**EXERCISE DATA**.
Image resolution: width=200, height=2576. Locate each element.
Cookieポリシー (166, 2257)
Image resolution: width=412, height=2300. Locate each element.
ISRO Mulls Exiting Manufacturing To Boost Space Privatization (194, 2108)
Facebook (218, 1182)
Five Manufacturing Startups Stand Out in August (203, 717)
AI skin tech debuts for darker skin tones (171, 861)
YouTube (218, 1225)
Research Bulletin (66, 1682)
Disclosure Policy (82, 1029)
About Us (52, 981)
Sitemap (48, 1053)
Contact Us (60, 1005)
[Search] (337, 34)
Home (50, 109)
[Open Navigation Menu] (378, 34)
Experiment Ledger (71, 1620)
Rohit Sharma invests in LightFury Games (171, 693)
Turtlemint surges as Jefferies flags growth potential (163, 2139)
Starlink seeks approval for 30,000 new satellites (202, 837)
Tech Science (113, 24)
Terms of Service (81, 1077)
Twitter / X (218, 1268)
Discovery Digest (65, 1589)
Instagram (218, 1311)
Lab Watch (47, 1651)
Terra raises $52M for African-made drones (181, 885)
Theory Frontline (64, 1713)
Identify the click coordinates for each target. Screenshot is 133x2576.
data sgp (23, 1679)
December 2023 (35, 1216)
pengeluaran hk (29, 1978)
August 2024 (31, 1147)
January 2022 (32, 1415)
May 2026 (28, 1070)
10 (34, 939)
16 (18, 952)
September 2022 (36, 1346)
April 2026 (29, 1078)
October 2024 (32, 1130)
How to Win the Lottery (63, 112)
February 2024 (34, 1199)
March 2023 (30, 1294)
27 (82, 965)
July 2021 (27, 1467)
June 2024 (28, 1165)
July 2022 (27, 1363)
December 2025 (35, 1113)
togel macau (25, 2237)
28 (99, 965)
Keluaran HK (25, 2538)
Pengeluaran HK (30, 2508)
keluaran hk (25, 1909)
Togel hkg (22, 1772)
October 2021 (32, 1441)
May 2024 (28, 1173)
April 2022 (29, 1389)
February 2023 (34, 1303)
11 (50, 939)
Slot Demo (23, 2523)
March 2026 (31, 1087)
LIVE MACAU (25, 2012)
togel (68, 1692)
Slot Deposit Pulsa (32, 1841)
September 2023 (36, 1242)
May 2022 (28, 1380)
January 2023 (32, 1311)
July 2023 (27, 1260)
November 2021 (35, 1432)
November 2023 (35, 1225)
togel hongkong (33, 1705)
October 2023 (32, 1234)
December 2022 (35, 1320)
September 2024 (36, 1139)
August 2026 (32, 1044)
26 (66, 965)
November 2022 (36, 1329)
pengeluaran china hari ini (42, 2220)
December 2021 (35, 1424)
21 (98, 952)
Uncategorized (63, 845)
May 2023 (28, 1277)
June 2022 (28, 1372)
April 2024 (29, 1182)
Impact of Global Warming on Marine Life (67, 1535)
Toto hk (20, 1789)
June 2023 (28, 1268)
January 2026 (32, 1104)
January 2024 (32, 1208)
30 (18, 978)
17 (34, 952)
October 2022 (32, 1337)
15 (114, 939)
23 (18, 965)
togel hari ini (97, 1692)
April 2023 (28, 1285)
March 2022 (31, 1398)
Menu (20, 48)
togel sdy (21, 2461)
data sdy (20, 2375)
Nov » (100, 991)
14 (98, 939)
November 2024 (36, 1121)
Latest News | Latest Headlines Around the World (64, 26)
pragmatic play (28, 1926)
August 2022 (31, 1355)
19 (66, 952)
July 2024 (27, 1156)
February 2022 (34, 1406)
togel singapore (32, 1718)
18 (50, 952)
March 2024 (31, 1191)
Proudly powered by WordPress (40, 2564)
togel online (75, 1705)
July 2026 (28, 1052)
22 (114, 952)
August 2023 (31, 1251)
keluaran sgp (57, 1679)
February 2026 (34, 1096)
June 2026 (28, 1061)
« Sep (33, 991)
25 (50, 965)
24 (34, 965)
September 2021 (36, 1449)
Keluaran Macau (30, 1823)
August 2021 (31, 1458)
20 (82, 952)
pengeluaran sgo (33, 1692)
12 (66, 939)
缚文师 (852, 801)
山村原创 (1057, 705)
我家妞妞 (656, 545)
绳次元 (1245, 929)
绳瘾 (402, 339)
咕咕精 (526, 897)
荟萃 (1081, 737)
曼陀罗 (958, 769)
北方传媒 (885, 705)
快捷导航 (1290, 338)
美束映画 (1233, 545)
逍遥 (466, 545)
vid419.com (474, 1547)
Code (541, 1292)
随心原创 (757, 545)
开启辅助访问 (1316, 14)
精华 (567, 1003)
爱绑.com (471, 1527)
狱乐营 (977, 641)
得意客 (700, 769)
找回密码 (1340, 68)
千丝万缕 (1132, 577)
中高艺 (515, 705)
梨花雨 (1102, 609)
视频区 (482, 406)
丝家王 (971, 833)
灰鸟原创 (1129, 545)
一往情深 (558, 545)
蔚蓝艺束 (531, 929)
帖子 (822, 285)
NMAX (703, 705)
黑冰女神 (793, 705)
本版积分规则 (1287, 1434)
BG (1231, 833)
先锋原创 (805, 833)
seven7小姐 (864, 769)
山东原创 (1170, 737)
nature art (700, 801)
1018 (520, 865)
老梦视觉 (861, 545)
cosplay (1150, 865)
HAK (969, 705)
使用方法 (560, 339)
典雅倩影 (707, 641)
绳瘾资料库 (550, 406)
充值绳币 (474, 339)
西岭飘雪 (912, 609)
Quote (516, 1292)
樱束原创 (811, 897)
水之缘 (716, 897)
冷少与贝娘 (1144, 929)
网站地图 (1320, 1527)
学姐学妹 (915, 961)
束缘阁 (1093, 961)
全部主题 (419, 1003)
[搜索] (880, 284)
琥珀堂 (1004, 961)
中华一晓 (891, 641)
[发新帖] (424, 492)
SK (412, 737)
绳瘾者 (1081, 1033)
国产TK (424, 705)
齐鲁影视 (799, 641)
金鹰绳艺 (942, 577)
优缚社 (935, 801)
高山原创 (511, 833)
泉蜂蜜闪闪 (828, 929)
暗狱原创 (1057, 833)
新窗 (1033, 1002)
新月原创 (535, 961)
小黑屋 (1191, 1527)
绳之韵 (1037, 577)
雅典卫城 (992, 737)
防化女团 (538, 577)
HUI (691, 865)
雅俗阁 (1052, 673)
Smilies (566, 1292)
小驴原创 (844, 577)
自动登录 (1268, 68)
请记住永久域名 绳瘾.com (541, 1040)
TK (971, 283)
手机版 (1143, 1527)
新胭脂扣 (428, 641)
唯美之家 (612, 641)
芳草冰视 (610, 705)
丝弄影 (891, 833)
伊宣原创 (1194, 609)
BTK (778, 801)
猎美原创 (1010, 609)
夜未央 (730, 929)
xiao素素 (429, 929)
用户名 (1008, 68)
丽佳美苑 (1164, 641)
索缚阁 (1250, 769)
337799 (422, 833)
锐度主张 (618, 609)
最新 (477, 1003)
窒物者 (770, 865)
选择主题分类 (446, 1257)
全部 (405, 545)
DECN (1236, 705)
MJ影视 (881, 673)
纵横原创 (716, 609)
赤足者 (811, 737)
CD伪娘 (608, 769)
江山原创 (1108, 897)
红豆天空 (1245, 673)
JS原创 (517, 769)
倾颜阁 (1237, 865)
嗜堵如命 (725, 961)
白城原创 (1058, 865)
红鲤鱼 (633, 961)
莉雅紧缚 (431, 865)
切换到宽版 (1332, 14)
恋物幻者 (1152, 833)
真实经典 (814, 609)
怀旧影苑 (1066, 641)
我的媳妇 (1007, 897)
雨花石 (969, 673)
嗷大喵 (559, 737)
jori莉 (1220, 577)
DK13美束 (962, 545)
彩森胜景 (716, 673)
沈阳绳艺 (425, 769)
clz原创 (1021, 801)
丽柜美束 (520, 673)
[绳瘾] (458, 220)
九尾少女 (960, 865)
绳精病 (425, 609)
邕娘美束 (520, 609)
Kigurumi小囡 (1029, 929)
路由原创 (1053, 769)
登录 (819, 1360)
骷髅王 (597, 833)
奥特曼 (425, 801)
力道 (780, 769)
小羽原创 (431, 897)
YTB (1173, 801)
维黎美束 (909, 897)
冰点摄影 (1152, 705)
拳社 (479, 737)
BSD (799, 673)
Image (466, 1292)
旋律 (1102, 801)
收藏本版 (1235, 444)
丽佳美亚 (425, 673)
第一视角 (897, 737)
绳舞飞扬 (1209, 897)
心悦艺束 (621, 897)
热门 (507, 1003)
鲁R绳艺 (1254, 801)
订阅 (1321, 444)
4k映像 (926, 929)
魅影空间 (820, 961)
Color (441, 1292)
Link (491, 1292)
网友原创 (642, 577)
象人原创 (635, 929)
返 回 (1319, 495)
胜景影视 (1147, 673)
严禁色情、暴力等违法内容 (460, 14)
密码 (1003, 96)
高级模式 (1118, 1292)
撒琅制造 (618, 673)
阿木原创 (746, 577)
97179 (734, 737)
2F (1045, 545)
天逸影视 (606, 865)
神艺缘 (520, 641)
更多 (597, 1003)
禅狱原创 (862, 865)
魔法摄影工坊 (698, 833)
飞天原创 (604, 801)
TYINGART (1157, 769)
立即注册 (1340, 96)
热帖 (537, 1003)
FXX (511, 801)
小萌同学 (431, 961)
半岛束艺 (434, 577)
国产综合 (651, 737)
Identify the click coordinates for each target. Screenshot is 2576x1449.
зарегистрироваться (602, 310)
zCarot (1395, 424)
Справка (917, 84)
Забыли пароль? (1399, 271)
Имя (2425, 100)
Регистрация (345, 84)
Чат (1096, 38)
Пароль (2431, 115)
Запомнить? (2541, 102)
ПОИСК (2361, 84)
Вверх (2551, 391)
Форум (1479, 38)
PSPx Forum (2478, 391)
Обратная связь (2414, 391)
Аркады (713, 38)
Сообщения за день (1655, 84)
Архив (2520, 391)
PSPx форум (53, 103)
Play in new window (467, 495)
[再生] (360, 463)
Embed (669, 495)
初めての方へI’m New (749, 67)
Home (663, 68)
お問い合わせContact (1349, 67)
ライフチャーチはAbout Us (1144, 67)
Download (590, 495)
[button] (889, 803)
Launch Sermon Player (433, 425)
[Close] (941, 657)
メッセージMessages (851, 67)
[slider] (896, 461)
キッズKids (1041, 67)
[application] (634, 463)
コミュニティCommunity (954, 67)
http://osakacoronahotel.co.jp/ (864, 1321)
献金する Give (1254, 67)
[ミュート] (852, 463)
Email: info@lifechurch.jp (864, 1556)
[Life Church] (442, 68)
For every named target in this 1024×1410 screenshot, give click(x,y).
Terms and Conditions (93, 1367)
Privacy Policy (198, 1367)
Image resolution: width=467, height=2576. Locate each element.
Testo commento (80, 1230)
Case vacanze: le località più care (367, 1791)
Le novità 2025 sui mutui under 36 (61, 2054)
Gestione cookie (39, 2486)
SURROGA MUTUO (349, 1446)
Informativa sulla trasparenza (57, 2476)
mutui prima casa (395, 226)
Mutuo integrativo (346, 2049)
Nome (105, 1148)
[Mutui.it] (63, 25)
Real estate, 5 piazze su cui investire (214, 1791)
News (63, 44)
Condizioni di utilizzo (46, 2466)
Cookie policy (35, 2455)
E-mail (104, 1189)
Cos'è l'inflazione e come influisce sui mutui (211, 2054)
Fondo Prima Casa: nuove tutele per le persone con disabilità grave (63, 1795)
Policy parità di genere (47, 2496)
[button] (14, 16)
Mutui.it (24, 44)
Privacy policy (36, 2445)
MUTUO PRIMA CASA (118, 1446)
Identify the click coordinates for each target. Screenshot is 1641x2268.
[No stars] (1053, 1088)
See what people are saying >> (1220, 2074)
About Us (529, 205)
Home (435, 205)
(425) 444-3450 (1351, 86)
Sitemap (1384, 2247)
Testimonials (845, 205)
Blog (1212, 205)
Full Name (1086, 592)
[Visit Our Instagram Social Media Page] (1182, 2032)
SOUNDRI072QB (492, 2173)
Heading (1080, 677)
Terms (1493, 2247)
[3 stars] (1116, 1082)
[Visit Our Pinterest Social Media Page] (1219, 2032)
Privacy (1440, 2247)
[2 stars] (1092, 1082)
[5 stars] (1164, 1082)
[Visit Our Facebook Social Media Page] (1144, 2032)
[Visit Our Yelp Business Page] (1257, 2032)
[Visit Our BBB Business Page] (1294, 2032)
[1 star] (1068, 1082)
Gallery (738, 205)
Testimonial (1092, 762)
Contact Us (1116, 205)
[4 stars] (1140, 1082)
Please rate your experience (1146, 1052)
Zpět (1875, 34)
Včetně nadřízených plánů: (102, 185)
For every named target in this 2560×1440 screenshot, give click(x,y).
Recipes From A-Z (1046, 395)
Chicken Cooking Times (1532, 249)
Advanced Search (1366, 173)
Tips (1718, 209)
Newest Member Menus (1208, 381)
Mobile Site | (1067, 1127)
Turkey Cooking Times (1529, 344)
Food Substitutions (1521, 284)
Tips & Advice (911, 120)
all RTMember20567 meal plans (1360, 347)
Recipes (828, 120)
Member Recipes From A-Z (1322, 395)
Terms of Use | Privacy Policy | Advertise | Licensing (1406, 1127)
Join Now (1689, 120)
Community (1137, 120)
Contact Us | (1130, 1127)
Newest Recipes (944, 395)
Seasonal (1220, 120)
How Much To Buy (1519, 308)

**INSTRUCTIONS FOR THE TASK**.
Lines of the material in which the word "October" occurs are to be copied out.

**PROBLEM SOLUTION**.
October 2024 (32, 1130)
October 2021 (32, 1441)
October 2023 (32, 1234)
October 2022 (32, 1337)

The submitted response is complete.